# To do
Your answer should be one number: the count of lines in these entries that hold the word "target".

*** Data Section Begins ***

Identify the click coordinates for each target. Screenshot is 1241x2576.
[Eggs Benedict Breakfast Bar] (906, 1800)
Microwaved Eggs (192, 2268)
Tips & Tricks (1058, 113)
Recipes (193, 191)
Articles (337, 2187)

*** Data Section Ends ***
*** Data Section Begins ***

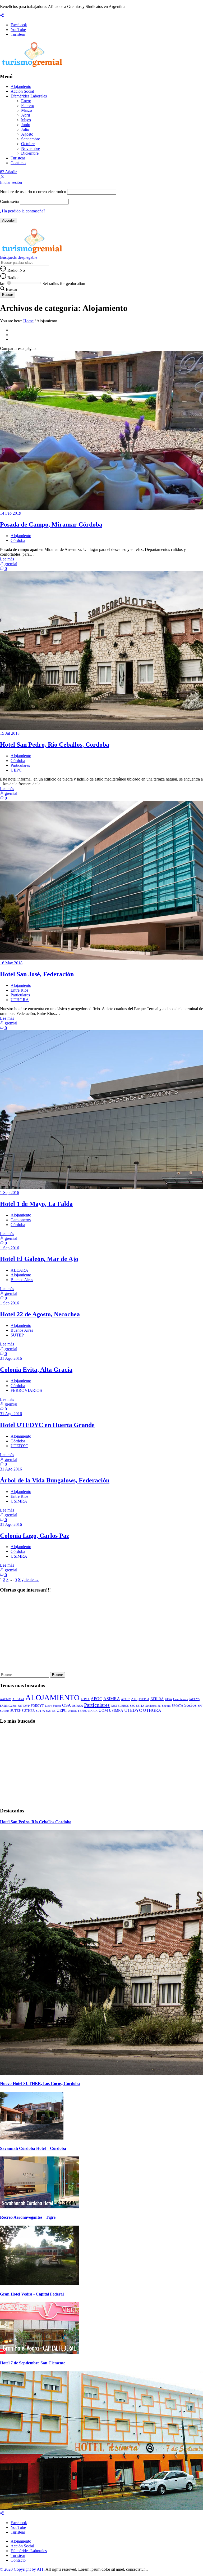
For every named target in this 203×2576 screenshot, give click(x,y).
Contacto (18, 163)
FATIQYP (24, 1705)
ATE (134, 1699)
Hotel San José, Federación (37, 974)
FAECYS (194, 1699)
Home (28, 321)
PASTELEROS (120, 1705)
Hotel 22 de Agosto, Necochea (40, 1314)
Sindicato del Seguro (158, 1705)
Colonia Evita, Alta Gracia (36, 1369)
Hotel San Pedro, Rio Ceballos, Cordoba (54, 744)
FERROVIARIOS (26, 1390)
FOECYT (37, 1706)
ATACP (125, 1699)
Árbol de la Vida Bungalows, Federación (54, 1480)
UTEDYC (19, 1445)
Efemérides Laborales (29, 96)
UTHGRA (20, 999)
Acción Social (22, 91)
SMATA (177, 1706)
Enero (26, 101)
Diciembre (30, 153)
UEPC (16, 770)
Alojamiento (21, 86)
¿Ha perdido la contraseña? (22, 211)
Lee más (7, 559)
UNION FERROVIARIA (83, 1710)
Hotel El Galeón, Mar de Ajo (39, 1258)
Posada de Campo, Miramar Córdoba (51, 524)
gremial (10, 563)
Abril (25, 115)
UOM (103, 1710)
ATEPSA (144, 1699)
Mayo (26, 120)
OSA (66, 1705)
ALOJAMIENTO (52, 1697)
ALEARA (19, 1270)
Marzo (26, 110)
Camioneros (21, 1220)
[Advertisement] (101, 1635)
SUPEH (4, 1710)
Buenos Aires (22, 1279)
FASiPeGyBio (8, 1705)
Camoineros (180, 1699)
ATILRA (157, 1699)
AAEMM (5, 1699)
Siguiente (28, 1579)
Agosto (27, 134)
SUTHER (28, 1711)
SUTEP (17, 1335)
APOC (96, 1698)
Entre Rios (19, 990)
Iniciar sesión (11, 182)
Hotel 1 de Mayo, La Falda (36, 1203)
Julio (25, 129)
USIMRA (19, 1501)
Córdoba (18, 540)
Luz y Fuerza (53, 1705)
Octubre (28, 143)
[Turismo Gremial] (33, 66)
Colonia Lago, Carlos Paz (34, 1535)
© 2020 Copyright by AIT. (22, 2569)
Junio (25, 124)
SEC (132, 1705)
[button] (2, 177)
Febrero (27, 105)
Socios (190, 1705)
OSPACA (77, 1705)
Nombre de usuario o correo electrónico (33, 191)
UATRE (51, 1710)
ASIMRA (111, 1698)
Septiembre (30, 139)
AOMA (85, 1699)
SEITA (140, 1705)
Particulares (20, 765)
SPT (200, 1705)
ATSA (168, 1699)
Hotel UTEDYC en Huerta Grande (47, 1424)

*** Data Section Ends ***

# Answer box
2